Depuis la fin des années 80, nous observons en France une prise en compte croissante des dimensions environnementales de l’eau dans les politiques publiques urbaines. C’est positif, mais cela reste insuffisant, car cela ne se traduit pas toujours par une considération accrue pour la biodiversité aquatique et des milieux humides. L’approche paysagère d’une nature urbaine hygiénisée reste prégnante. Pourtant, de même que les trames bleues et vertes sont indissociables, on ne peut séparer la biodiversité de l’hydrologie. Les enjeux écologiques, atmosphériques et climatiques liés à l’eau sont indissociables.
Il faut rappeler que l’eau est essentielle à l’équilibre urbain. Elle atténue les extrêmes hydroclimatiques, dont les risques d’inondations et les îlots de chaleur, par son effet rafraîchissant. Ce rôle de régulateur opère d’autant mieux que la morphologie «naturelle» du cours d’eau est respectée, que le vivant l’habite et peuple ses rives. Ainsi, lors de fortes pluies par exemple, quand une rivière déborde, elle restera d’autant plus facilement dans son lit que ses berges sont végétalisées et perméables. C’est un fait : la végétation diminue la vitesse du ruissellement, et abaisse également la charge polluante.
Or, pendant des décennies, l’ingénierie civile et sanitaire a créé une hydrographie artificielle pour optimiser le fonctionnement économique et social des villes. Ce parcours de l’eau «moderne», devenu quasi étanche et invisible, a longtemps été pensé à travers la seule logique de l’assainissement. Alors que les rivières urbaines ont été réduites au rôle de collecteur souterrain et de réceptacle d’eaux pluviales et d’eaux usées traitées, comment peut-on reconnecter l’hydraulique urbaine au vivant ? La question est un enjeu majeur de renouvellement urbain.
Depuis la directive-cadre sur l’eau de 2000, les collectivités ont obligation de résultat quant au bon état écologique des eaux. Mais entre la préservation des espèces aquatiques et les réseaux urbains actuels d’eaux usées et pluviales, il y a une contradiction forte qui est encore trop rarement dépassée. Bien sûr, des obstacles existent : les aménageurs publics et privés se heurtent notamment au manque à gagner financier qu’occasionne souvent un projet de végétalisation.

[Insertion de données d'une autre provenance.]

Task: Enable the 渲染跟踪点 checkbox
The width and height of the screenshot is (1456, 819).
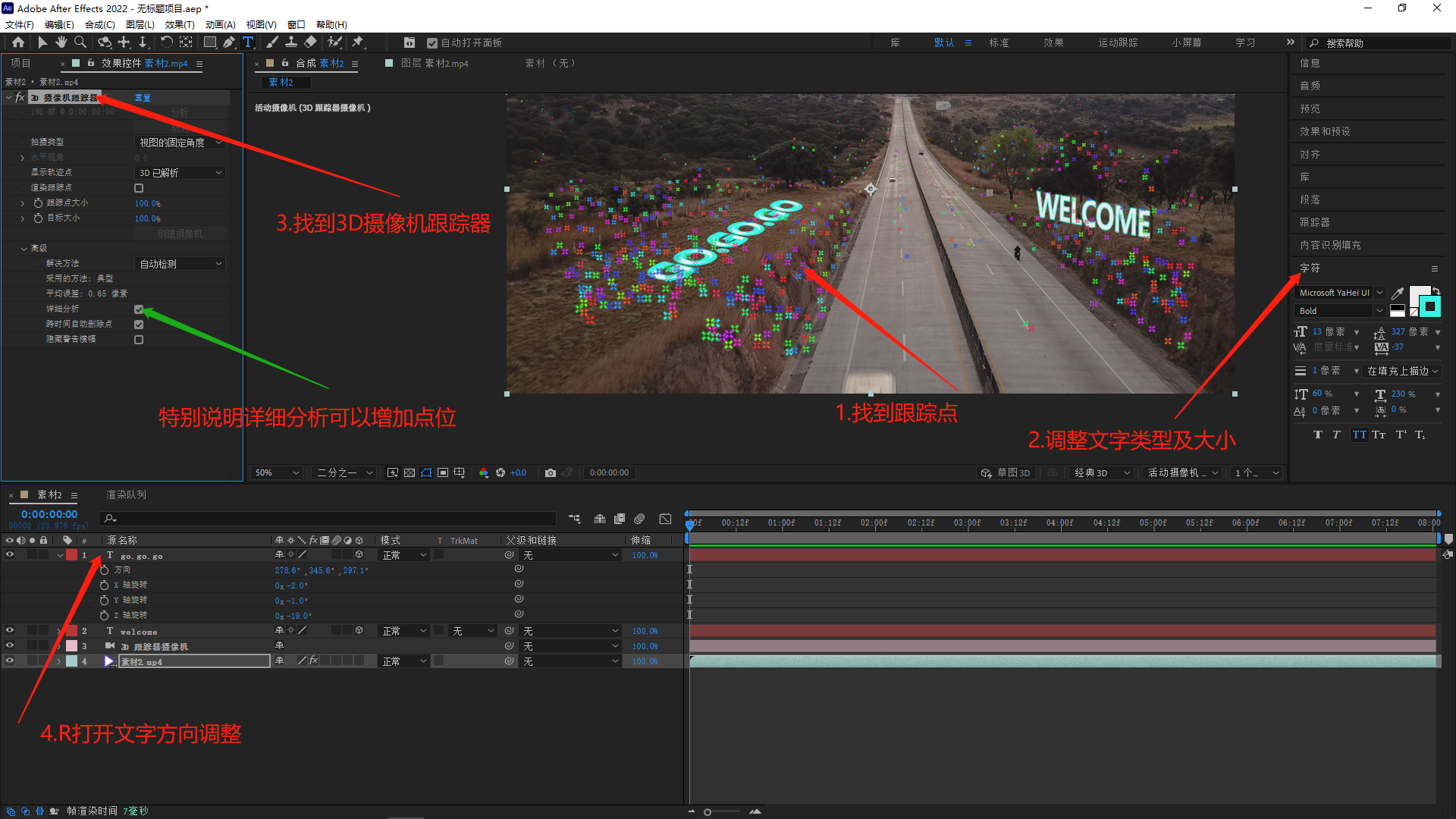Action: [x=139, y=188]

Mais il y a urgence à ce que l’eau, dans toutes ses dimensions, y compris écologiques, soit davantage prise en compte par les politiques publiques urbaines, à l’échelle des agglomérations et des métropoles. En France, depuis 1964, c’est en effet le territoire du bassin-versant qui sert de cadre à la gestion territoriale de l’eau. Mais depuis 2018, les villes et les intercommunalités sont dotées de la compétence de gestion des milieux aquatiques et de prévention des inondations (Gemapi) : elles doivent s’en saisir !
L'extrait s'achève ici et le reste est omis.